| Source excerpt |
━━━━

I also have a great story from this weekend. The camp ranger has always been a pretty gruff, not-so-friendly kind of guy. Two years ago, one of his old girlfriends moved in with him at camp and brought her two sons with her. She died later that year in a car crash, and he took it really hard. The boys were shuffled around from one grandparent to another, but they still spent a lot of their weekends out at camp. For the past six months, the ranger has been taking classes and making improvements to the house so he can be a foster parent to the boys, with the hope of extending that eventually to official adoption. The boys move in next week. It's so cool to watch him with the boys, because he's a really good parent to them, and I never would have expected it. One of the boys is already calling him "Dad." Plus, with them being up at camp all the time, they'll have an unlimited number of uncles and big brothers, and a chance to get a really solid outdoor, hands-on education. After everything that's happened, this could not have worked out better.
Soo....I started Ender's Game on Wednesday. I finished it yesterday at midnight. Mind you, I had two papers to write, one of which was a midterm paper and thus of elevated importance. But I passed the point of no return, which in a book like Ender's Game is pretty damn early on. I cannot rave enough about this book. I think I'll be reading it again within the next week.

━━━━

| Material |
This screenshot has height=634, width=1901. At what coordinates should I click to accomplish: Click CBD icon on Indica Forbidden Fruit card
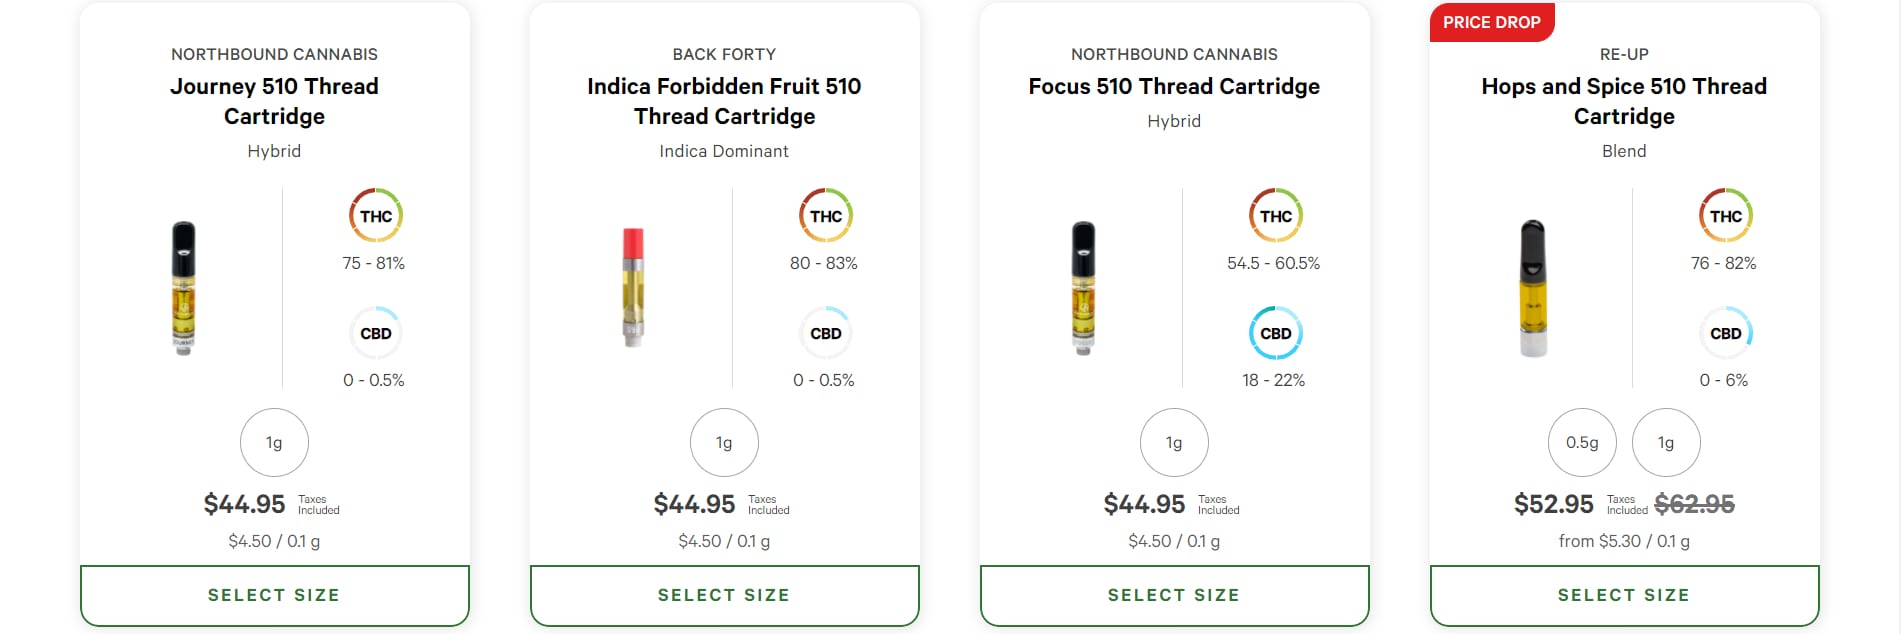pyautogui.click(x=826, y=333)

━━━━

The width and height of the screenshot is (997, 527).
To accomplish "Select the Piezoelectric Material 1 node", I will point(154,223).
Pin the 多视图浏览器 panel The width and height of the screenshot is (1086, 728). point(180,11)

━━━━

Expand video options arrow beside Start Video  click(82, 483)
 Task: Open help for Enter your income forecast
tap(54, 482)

━━━━

| Brief 1 |
According to the source excerpt, for how long has the camp ranger been taking classes and making improvements to the house?
| Brief 2 |
For each statement below, say yes or no according to whether it agrees with the source excerpt, and quote the words that decide it: (a) The mother of the two boys died in a car crash. (b) The boys already live with the ranger. (c) The writer finished Ender's Game on Wednesday.

| Final answer 1 |
For the past six months.

| Final answer 2 |
(a) Yes: "She died later that year in a car crash"
(b) No: "The boys move in next week."
(c) No: "I started Ender's Game on Wednesday. I finished it yesterday at midnight."